As before, the iPad comes in 16GB, 32GB or 64GB models and at the same price points: $499, $599 and $699, respectively. Opting for 4G/LTE adds another $130. My advice for buyers remains the same as last year when it comes to storage: While Apple services like iTunes Match and iCloud may offset the need for a lot of on-board storage, it's always better to have too much than too little. (I would buy a 256GB model in an instant if Apple offered one.) Whether you want LTE depends on how often you need online access away from Wi-Fi networks -- and how much you want to spend on data plans each month.

That screen

Unboxing the iPad is a familiar experience: Nothing has changed since last year. Inside the box is the iPad, a wall charger, the USB connection cable and a printed welcome packet that includes a SIM card ejection tool on the 4G models.

You immediately notice the difference when you turn on the iPad. From the startup Apple logo to the Setup Assistant, colors are more vibrant and graphics noticeably sharper. Having used the iPad 2 for a year now -- and even though I knew the screen was improved -- I was still confounded by how noticeably different the new 2048-x-1536-pixel backlit IPS LED screen is.

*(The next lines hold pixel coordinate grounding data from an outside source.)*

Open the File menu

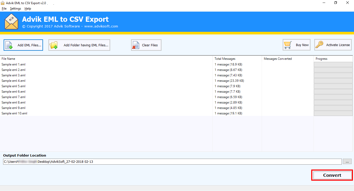(x=4, y=9)
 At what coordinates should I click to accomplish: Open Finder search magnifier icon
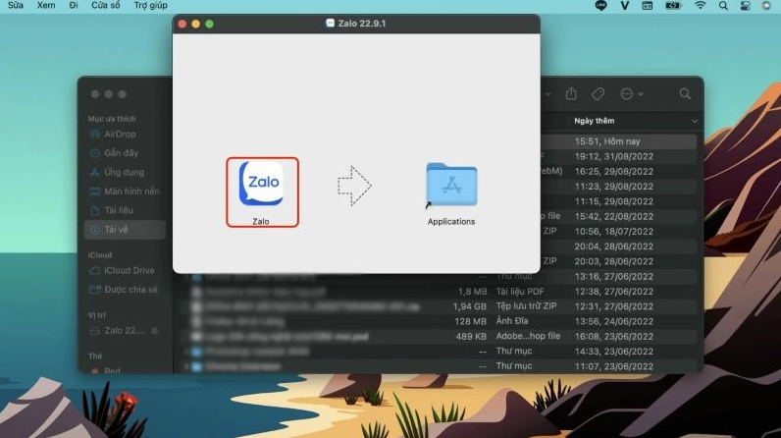click(x=685, y=93)
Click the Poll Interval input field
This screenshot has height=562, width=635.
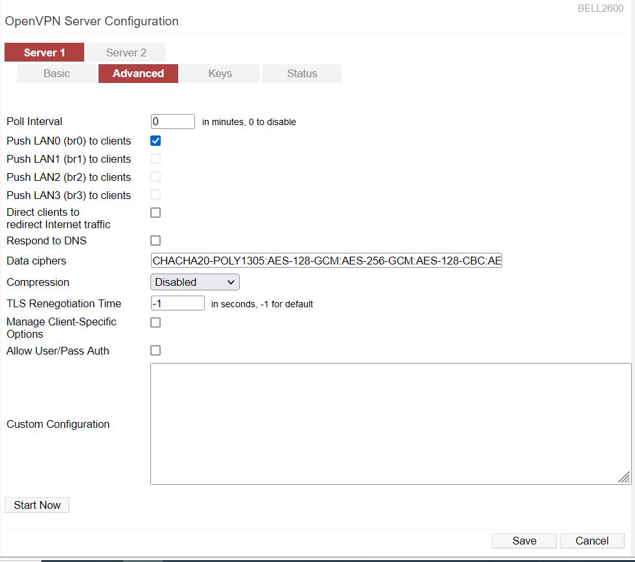click(172, 121)
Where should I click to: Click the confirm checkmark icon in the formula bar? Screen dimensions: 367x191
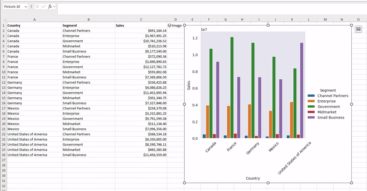[x=44, y=6]
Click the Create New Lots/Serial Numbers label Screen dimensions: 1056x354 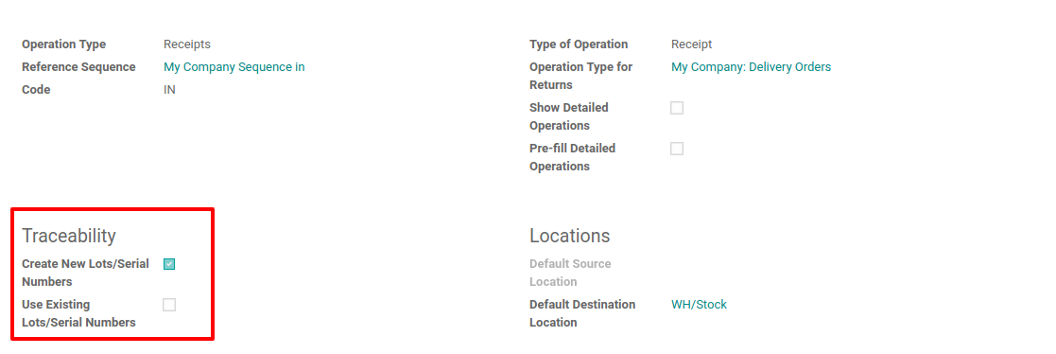pos(85,273)
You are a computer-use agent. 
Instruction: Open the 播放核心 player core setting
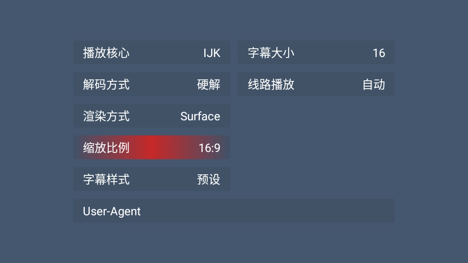151,53
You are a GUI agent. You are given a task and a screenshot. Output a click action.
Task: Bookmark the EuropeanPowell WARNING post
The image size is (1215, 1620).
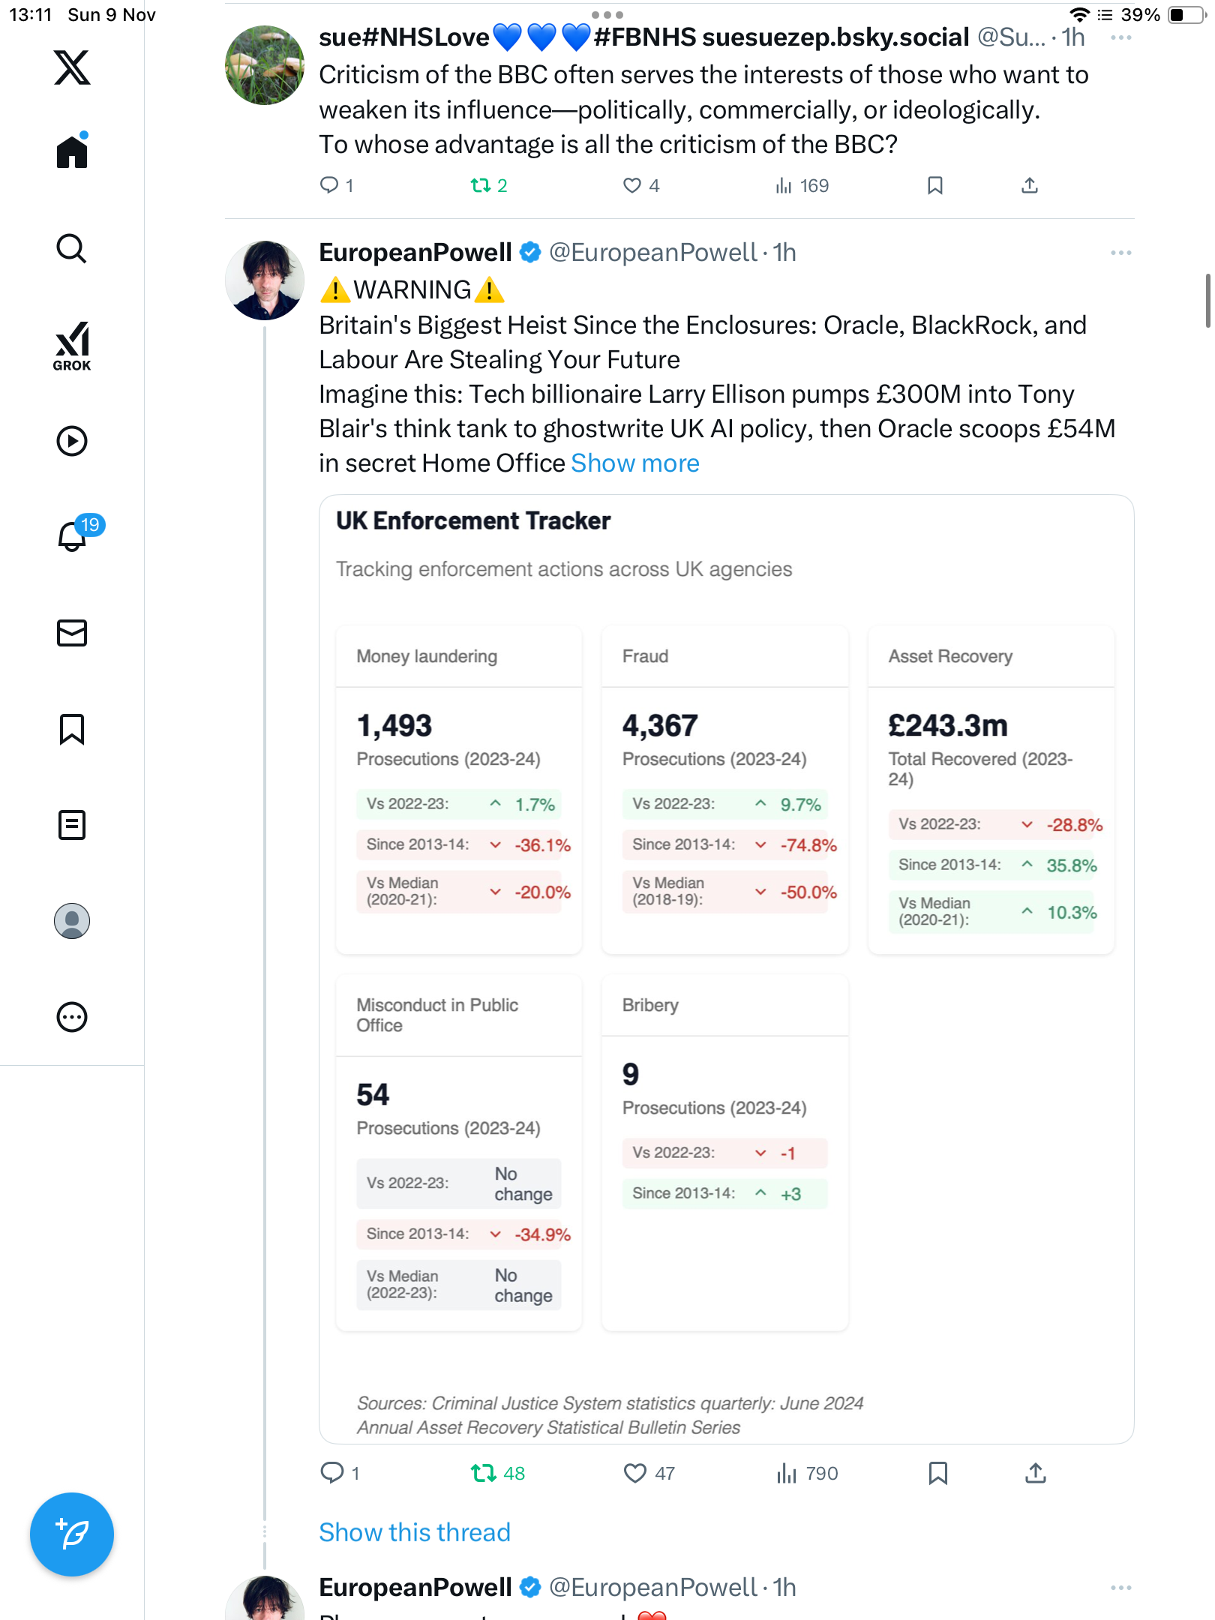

Apple calls it a Retina display, which is basically a marketing term for "Damn, that screen is amazing." (Apple offers an even sharper, but smaller, Retina display on the iPhone 4 and iPhone 4S.) The new iPad condenses four times the number of pixels into the same 9.7-in. screen as the iPad 2. The new display also offers 44% better color saturation, according to Apple, and that shows when you play high-def video. Put another way, the 3.1 million pixels packed into the new iPad's display is a million pixels more than your 1080p HDTV has.

Numbers don't impress me, but the results do: The display is gorgeous, with on-screen elements looking like backlit photos rather than objects on a computer screen. High-megapixel photos and 1080p videos look fantastic, even film-like, but you'll notice the difference the most with text: Websites like the New York Times no longer require zooming in to read on-screen text; comic book apps can display entire pages full-screen without the requisite zoom and pans; text-heavy apps like iBooks and Kindle now look like backlit magazine pages.

While watching me compare the iPad 2 and the new iPad, a friend said seeing the Retina display was like "putting on prescription glasses for the first time." It really is just like that.

To power all 3.1 million pixels, the new iPad offers beefed-up specs: It has 1GB of RAM (double the last model's 512MB) and, not surprisingly, better graphics from Apple's A5X chipset.

If you're like me, specs matter less than the user experience, which is where Apple's new iPad excels: Despite the massively higher resolution and graphics demands of the Retina display, the new iPad remains as responsive as ever. Games play without hiccups, application load times haven't increased at all, and scrolling remains as smooth as before.

iPad screens compared
Putting the new iPad (left) and the iPad 2 screens beside each other displaying the same image shows how much better the new 'Retina' display is. (Image: Michael deAgonia.)

Most remarkable? There's no appreciable decline in battery life. Apple predicts nine hours on battery over LTE, and 10 hours for most scenarios. My own (unofficial) tests clock the new iPad's battery life at a little less than the iPad 2, but that model didn't have LTE or a Retina display.

Apple pulled off this minor miracle by bumping the battery to 42.5 watt-hours, up from the iPad 2's 25 watt-hours. What I like most is that Apple didn't just dump a slightly bigger battery in the new iPad and call it a day. The iPad's uptime (and standby time) is part of its appeal, and it's clear that Apple engineers went out of their way to make sure battery life remained consistent with expectations. Besides weight, what's the other caveat to the 70% increase in watt-hours? The new iPad seems to need more time to reach a full charge.

In short, if Apple took a needed half-step back in terms of weight, charge time and size, it took a full step forward by delivering extremely advanced technology in this iPad without sacrificing battery life.